Nearly 1600 years ago there was a prosperous and powerful Kingdom in North Africa, ruled by Scandinavian adventurers called the Vandals. Today, in the year 533 it came to an abrupt- and completely unexpected- end.
Just how the Vandals ended up in Africa is a curious story. Originating somewhere in Norway or Sweden (no one really knows for sure), they migrated to modern-day Poland where they were first noticed by Roman historians. In 406, under pressure from hostile tribes in their rear, they decided to look for a new homeland and entered Gaul. The Franks already living there had other ideas, however, and after a few battles the Vandals crossed the Pyrenees and settled down in Spain. Perhaps there was something in the Spanish climate that disagreed with them, because after only twenty years, the Vandals built a fleet and departed en masse for Africa, leaving nothing but their names behind (Andalusia).
The city of Carthage was the nucleus of the fabulously wealthy Roman North Africa, and the lumbering horde of Vandals made straight for it. There was little fear of retribution from Rome. The Western Empire was on knees by now- with only three decades left before it collapsed- and Constantinople was distracted by a scandal. At last the Vandals had found a suitable home and they wasted no time in expanding their power. Carthage had a superb port and their fleets were sent in every direction, subduing Sicily, Sardinia, Corsica, and the Balearic Islands in turn. In 455 they carried out their most daring attack, sailing up the Tiber to attack Rome itself. For two weeks they systematically stripped the city of every valuable- departing with (among a great many other things) the solid gold menorah from the Temple in Jerusalem and the Empress and her two daughters in tow. The outraged Romans pooled all their diminished resources with Constantinople and sent a massive fleet to sack Carthage, but it was led by a complete incompetent who managed to get it completely annihilated. The effort cost Rome the strength it had left and the western empire dissolved completely 8 years later. The Vandals were the only ones left standing- they had spit in the face of an empire and won.

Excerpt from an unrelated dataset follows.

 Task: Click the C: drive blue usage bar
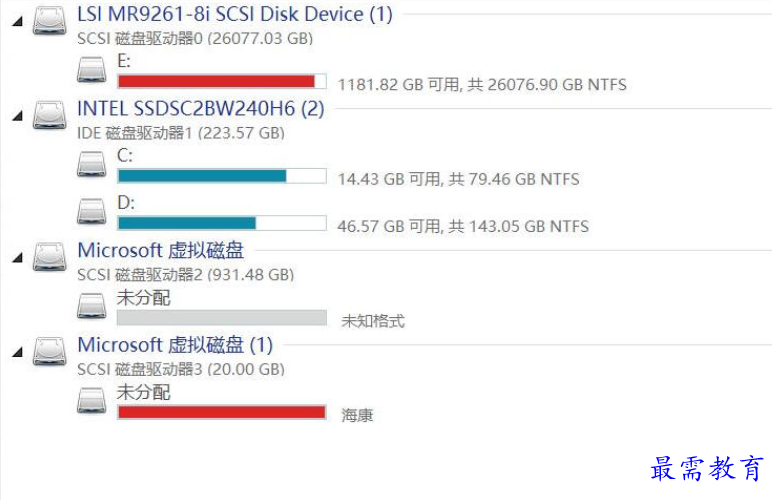pyautogui.click(x=222, y=176)
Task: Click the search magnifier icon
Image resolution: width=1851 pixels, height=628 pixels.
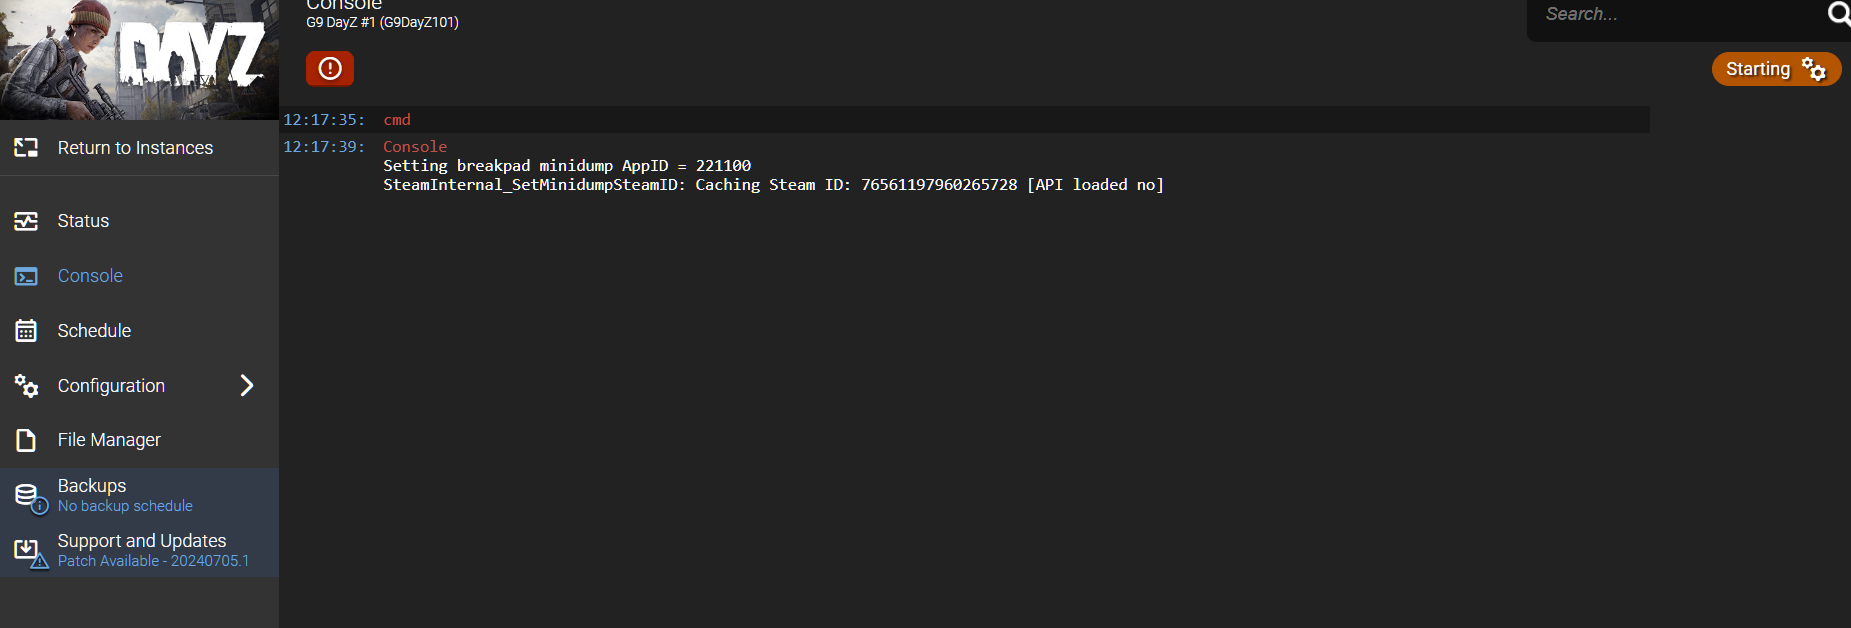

But then came a man named Belisarius. Landing unseen off the coast of modern Tunisia, his small army met the barbarians ten miles outside of Carthage and pulled off a stunning victory. On October 15, 533 the great general made his triumphant entry into the city and officially returned it to the Roman Empire. He arrived in time- we are told- to eat the meal prepared for the Vandal king the day before, and spent the next few days hearing the grievances of wronged citizens. All in all it was a remarkably victory. North Africa was restored to Roman Empire for the better part of two centuries and the shattered Vandals disappeared from history. True, there was still work to be done. It was almost a full year before the Vandal king was safely in chains, and there were a few scattered forces to mop up, but Belisarius had done the impossible. His emperor back in Constantinople started to dream about restoring the fallen Empire in the West.
For Belisarius that dream would end in tragedy, but nothing could take away the triumph of the moment. As Procopius fittingly wrote nearly 15 centuries ago: “And it fell to the lot of Belisarius on that day to win such fame as no one of the men of his time ever won nor indeed any of the men in olden times.”